По издавна заведенной традиции «первый кадр» полагается «омыть». Суеверные киношники, каким бы трезвенником кто ни оказался, не осмеливаются нарушить эту традицию. Не нарушила ее и съемочная группа «Белого солнца пустыни». Ритуал, освященный многими поколениями кинематографистов, состоялся в просторном номере Мотыля. Не только Инна Александровна и юный Годовиков заметили, что в начале «омывки» Павел Борисович был задумчив, сосредоточен в себе и мрачен.
Работа съемочной группы Мотыля и Розовского организована была сравнительно четко. Здесь не допускалось вмешательство в работу режиссера с актерами кого бы то ни было, – нередкое явление в группах слабых режиссеров, – даже оператора. На съемочной площадке Мотыля – Розовского каждый занимался своим делом. Вздорного «светляка», вздумавшего бы во время работы выяснять справедливость существующих трудовых отношений, здесь немедленно вернули бы в Питер – пусть профком киностудии растолкует ему, что к чему.
Отличную организацию съемок оценили и местные жители, нанятые в качестве подсобной рабочей силы.
Эдуард Александрович Розовский любил и уважал актеров. А любя и уважая, делал все от него зависящее, чтобы облегчить их тяжкую ношу.
Определяя, например, фокусировку объектива на протяжение всей предстоящей актерской мизансцены, он пользовался услугами своих помощников, давая актерам возможность отдохнуть. И свет выставлял так же, лишь поправляя его, когда актер занимал свое место в кадре.
Так же вел себя и главный художник фильма Валерий Петрович Кострин. При организации кадра часто требуется оперативная поправка декорации. Причем делать это надо так, чтобы она не «заплясала» в эпизоде – в одном кадре стоит так, а в следующем этак. Валерии Петрович вносил поправки настолько продуманно, что их ощущала лишь операторская группа, да и то потому, что трудилась в теснейшем с ним согласии.
Подлинным мастерам своего дела нет нужды демонстрировать свою власть…
Все это, конечно, лишь облегчало положение артиста. Но готовность к работе оставалась у него стопроцентной. Человек, случайно оказавшийся на съемочной площадке, ни за что бы не догадался, как ему трудно.

→ **Инструкции к упражнению**:
- a) Где, согласно отрывку о съемках «Белого солнца пустыни», состоялось «омовение» первого кадра?
- b) Выпишите из отрывка о съемках фильма фрагмент между словами «Отличную организацию съемок» и «их тяжкую ношу.», включая их.

→ **Доступные данные**:
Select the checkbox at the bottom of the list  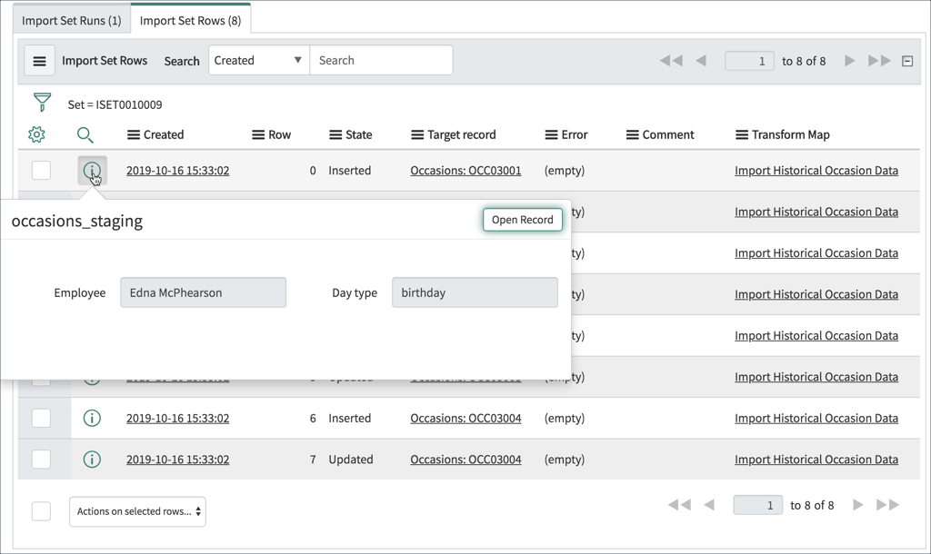(x=41, y=511)
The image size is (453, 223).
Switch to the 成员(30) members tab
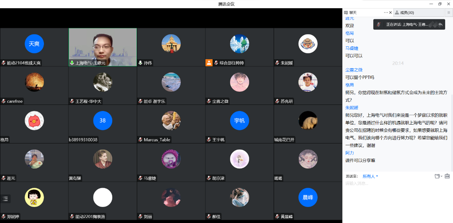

→ **Письменные ответы**:
- a) В просторном номере Мотыля.

- b)
Отличную организацию съемок оценили и местные жители, нанятые в качестве подсобной рабочей силы.
Эдуард Александрович Розовский любил и уважал актеров. А любя и уважая, делал все от него зависящее, чтобы облегчить их тяжкую ношу.